A system is a way to organize objects, people, and tasks. A healthcare system organizes nurses, drug reps, hospital managers, and regulators in order to do... what? What is its raison d'etre? Before you answer the question, remember two truths that systems analysts have proven over and over.

1) All systems produce results: intended and unintended, ones you want and ones you don't. Some patients suffer, after "perfect" care. Low flush toilets use more water.

2) All systems try to encourage (reward) the outcomes the system presumably wants and punish the ones it doesn't. A commercial enterprise wants profits: it therefore rewards people who sell, and gives pink slips to those who don't. A military system wants courage and bravery. It rewards those behaviors with honor, such as rank and medals, and court-martials those who run away from battle.

We should be able to uncover the raison d'etre of health care by learning the results it wants.

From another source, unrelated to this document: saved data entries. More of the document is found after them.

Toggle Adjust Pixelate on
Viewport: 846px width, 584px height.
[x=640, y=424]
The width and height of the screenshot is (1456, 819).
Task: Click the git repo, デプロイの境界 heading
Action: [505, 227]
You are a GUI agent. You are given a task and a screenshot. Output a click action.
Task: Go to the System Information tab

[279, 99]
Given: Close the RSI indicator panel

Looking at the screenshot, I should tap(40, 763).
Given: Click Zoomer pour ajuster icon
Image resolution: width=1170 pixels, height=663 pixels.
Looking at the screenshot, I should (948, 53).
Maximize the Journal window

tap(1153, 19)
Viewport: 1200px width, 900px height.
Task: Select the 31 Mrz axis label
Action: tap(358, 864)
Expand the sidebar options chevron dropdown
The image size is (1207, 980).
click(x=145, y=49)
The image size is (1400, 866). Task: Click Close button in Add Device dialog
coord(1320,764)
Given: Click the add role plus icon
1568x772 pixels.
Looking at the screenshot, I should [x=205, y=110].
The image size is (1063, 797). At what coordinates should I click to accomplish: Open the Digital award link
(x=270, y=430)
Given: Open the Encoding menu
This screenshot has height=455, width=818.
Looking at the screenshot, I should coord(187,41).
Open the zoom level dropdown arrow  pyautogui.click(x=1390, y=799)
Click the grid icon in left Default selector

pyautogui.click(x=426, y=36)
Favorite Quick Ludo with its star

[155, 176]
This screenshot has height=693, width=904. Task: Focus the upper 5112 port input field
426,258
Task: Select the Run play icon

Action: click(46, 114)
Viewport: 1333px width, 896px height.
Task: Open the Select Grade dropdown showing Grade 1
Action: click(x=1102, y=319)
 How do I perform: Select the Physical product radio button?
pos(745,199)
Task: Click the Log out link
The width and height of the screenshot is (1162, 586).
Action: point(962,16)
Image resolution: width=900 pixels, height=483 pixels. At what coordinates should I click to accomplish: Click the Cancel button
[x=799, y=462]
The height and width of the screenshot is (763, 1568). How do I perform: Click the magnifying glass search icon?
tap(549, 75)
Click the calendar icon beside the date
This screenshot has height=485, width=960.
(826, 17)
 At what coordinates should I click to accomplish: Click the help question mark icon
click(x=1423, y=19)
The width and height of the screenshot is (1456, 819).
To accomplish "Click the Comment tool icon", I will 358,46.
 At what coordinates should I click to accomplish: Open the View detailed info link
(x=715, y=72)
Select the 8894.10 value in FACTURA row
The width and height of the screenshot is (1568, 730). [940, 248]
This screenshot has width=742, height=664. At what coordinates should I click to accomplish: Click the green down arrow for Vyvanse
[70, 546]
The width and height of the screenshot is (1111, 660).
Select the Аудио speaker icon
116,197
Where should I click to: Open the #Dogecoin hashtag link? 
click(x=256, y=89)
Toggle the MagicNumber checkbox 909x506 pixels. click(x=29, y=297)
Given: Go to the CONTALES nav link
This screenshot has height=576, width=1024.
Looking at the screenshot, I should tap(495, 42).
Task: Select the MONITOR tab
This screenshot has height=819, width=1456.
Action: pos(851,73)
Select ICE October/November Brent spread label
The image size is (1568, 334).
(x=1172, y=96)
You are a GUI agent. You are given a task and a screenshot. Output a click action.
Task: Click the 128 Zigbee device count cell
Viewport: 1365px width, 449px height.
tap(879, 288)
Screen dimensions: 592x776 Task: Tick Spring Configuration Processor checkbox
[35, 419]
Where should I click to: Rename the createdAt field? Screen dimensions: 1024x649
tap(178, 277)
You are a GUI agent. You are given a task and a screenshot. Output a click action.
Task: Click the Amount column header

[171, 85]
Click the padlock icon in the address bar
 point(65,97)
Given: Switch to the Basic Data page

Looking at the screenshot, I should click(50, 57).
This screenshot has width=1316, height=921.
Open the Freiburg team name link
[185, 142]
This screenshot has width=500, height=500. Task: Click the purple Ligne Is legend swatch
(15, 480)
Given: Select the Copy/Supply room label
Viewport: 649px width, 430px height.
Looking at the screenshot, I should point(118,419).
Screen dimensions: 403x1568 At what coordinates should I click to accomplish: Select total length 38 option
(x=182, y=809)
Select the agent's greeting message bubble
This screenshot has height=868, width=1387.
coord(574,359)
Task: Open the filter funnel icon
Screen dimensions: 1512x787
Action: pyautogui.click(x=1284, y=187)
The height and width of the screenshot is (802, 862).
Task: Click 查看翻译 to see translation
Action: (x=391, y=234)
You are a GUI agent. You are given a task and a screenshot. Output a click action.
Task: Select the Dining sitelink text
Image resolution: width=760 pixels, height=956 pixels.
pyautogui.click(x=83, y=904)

We can determine what results health care wants by observing what it rewards.

Using this logic, the raison d'etre of healthcare is the following.

• Not giving health care, as we reward insurance -- both private and government -- if they do not spend money.
• Photogenic medical disasters, as malpractice lawyers get millions when a patient, preferably a child, is maimed during medical care.
• Ordering lots of tests; doing expensive procedures; and spending the least time with each patient, as we revere (and reward) the doctor who generates the most RVUs (relative value units). "Pay for performance" is the way providers are paid, so they "perform."
• Not knowing your patients names, as the more patients a nurse is responsible for, the more efficient she is deemed, and efficiency is rewarded.
• Keeping people in their hospital beds, as hospitals make money when they are at "optimal utilization."
• Being "out of compliance:" this rewards regulators by generating a whole new round of regulations, which of course requires hiring more regulators.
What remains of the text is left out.